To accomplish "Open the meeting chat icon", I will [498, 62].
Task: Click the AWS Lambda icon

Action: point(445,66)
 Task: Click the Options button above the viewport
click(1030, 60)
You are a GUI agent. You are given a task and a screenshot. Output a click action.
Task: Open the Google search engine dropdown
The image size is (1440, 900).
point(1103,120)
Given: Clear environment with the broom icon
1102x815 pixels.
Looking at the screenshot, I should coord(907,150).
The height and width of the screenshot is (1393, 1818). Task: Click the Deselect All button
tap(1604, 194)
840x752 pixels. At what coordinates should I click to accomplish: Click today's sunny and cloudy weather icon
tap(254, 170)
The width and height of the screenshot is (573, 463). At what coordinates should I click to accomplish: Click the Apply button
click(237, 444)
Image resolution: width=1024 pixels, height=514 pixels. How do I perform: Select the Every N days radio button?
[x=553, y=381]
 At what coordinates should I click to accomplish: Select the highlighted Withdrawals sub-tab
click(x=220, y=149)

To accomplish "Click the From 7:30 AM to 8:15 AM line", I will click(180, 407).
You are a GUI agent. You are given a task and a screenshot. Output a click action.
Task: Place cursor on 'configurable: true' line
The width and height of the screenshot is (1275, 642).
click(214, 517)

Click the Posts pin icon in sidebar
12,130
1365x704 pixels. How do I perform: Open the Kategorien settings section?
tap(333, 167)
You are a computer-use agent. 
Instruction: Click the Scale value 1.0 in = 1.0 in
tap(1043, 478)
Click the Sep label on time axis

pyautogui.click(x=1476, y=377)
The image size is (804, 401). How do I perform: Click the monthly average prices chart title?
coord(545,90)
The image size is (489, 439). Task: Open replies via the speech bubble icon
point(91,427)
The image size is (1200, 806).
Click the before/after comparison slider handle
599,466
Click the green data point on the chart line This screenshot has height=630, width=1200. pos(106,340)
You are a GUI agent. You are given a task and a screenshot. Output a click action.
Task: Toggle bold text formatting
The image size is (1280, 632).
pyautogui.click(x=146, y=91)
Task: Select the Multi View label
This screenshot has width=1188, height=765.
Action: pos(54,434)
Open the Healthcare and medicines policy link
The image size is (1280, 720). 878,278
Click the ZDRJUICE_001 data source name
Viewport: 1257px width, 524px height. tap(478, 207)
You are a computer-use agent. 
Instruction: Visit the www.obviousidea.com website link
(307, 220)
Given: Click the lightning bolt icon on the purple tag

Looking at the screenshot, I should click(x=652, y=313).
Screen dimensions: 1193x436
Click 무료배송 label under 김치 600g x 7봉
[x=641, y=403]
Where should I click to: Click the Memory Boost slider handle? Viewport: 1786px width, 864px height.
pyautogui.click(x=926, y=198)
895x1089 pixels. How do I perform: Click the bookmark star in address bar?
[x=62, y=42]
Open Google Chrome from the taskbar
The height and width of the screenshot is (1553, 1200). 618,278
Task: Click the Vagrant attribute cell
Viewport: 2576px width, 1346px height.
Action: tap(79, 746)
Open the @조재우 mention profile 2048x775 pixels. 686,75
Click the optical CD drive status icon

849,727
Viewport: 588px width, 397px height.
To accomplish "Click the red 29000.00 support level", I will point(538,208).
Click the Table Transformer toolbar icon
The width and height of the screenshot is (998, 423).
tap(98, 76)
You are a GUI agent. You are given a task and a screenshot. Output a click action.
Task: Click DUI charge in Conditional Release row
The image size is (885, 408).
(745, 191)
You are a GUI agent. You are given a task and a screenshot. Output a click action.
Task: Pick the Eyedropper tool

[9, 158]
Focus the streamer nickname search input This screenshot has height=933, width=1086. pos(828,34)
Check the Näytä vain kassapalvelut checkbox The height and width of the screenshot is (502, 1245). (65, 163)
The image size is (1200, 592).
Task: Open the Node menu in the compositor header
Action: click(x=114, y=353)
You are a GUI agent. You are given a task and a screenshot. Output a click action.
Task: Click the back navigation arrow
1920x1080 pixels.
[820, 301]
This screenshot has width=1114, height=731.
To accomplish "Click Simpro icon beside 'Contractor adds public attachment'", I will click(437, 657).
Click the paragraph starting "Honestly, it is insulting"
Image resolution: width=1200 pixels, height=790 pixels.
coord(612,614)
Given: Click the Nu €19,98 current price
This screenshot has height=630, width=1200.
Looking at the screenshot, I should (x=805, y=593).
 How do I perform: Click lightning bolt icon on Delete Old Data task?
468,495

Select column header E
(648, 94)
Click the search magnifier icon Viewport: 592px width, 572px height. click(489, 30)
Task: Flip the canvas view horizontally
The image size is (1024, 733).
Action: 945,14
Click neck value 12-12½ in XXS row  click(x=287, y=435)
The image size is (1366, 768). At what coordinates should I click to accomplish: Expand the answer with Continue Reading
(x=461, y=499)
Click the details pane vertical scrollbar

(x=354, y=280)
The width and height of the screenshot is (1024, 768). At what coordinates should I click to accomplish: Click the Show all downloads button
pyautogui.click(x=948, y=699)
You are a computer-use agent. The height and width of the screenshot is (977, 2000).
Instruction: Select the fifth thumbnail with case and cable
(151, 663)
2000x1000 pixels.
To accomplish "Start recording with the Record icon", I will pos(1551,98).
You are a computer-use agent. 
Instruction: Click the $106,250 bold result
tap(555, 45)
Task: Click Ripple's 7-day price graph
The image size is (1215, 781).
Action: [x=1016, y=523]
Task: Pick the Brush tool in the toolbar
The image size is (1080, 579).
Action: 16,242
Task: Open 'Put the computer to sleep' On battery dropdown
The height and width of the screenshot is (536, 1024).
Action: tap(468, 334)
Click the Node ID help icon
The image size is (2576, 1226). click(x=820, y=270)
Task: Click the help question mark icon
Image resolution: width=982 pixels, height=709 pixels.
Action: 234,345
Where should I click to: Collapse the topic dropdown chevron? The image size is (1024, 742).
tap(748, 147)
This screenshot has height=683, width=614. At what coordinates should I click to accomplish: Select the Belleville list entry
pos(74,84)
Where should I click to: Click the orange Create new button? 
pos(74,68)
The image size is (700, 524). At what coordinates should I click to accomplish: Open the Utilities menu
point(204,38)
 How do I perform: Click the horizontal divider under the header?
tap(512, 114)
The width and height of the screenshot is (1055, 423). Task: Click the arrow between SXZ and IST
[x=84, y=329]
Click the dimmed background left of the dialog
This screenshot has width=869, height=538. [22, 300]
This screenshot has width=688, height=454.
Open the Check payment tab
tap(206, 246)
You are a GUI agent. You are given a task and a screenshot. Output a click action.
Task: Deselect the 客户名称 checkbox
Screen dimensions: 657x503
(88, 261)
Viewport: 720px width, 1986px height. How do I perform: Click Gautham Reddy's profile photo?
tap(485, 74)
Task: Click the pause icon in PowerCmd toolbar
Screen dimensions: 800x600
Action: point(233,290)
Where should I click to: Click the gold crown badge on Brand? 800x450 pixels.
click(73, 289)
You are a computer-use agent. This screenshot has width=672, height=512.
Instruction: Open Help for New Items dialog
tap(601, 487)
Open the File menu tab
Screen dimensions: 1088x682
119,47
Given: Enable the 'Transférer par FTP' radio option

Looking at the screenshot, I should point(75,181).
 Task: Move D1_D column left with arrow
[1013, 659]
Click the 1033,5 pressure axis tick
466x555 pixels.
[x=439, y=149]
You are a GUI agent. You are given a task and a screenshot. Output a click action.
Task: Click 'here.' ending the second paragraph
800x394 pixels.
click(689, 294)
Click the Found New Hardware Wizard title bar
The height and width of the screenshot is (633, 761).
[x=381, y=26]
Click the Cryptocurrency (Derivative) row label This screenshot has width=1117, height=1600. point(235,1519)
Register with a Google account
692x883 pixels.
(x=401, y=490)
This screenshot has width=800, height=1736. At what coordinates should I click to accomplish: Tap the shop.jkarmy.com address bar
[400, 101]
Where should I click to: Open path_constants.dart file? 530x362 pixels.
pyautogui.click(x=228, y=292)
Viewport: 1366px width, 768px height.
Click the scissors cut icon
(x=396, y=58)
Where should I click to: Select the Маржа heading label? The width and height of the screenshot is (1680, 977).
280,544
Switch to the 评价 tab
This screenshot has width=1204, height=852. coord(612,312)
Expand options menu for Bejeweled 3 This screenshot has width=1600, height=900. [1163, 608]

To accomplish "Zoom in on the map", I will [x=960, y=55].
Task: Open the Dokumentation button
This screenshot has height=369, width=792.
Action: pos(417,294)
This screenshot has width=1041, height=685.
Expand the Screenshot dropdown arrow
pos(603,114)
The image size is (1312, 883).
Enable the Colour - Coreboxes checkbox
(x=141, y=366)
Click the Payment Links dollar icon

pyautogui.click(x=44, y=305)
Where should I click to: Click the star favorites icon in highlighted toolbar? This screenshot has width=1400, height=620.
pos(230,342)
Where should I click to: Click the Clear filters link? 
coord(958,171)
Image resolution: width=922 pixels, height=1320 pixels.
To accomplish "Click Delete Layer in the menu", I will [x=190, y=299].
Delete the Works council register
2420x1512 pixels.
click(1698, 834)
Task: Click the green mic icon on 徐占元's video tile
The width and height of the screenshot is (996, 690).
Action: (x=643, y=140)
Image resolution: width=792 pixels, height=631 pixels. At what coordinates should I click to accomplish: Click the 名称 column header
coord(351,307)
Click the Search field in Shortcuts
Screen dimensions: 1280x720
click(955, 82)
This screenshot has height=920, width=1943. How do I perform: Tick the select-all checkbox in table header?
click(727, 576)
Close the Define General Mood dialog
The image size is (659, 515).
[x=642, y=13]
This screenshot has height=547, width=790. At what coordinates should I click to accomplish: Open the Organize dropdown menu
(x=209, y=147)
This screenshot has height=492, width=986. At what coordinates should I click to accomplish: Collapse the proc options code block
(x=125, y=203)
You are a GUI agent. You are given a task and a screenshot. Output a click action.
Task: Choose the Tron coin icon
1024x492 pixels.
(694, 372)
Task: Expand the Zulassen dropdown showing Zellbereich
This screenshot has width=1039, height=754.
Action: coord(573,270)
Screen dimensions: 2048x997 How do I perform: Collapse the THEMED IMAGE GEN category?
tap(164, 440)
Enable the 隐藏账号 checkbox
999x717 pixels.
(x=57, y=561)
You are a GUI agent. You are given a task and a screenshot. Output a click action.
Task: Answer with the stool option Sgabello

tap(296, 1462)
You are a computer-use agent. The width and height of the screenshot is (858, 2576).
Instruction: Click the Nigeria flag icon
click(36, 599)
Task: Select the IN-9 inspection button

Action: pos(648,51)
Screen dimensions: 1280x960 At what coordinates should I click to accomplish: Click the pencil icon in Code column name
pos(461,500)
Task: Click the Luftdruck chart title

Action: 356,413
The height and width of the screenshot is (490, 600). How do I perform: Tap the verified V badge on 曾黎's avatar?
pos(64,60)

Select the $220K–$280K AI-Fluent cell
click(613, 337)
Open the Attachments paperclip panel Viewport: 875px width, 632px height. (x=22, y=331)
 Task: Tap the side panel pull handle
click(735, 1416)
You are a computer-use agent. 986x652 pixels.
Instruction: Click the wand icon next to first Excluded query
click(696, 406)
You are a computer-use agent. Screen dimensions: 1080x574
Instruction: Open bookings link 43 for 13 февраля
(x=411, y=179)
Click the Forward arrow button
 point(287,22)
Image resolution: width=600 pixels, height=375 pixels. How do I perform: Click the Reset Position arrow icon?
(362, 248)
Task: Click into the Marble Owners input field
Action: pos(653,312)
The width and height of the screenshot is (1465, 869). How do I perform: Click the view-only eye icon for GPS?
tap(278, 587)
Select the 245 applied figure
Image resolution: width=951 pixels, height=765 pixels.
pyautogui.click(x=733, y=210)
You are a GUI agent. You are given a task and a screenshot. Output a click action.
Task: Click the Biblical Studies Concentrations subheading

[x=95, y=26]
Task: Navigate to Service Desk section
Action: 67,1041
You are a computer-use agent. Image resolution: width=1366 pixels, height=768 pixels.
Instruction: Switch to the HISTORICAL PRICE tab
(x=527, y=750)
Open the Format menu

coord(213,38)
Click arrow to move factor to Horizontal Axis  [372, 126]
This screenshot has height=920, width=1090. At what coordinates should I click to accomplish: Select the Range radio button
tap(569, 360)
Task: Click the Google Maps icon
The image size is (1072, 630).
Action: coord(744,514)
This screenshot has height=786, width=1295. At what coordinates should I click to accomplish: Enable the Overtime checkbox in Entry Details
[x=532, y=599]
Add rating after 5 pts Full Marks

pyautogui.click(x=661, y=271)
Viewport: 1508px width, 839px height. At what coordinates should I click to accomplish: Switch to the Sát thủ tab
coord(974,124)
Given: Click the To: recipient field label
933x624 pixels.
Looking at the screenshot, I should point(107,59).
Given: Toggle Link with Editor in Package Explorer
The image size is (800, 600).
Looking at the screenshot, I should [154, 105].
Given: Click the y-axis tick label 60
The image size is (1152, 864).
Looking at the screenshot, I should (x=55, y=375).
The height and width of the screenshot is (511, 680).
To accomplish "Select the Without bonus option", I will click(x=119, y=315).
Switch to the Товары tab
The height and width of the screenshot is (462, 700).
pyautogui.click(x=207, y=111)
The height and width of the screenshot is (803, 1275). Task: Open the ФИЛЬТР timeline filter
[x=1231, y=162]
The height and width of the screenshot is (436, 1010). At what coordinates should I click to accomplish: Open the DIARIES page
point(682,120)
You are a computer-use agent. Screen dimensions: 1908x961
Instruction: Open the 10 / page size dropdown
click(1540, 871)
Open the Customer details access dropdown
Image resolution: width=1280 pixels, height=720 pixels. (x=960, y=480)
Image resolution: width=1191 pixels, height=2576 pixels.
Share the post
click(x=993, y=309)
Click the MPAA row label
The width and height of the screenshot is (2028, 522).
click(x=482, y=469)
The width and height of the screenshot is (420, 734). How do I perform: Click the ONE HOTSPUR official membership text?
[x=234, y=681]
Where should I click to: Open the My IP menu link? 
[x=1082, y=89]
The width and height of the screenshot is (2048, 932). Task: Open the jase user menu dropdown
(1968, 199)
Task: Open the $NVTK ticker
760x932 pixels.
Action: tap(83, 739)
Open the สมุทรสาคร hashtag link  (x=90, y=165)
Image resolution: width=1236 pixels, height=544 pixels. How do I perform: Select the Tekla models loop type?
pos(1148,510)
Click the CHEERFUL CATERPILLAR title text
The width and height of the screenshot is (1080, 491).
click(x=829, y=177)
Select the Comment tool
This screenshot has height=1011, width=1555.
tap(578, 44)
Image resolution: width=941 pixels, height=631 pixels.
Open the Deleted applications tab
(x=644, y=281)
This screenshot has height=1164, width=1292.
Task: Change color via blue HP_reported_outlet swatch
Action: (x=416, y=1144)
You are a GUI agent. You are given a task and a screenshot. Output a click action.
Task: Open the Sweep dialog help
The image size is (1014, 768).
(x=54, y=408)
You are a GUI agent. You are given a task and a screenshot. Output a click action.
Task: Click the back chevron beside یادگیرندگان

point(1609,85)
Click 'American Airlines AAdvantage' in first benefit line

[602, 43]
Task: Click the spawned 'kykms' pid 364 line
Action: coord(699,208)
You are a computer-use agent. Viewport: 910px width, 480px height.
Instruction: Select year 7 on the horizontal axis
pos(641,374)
--
• Assigned task: Working from the entries above, find every line in which the word "green" occurs and copy it.

• Response area:
Click the green data point on the chart line This screenshot has height=630, width=1200. pos(106,340)
Task: Click the green mic icon on 徐占元's video tile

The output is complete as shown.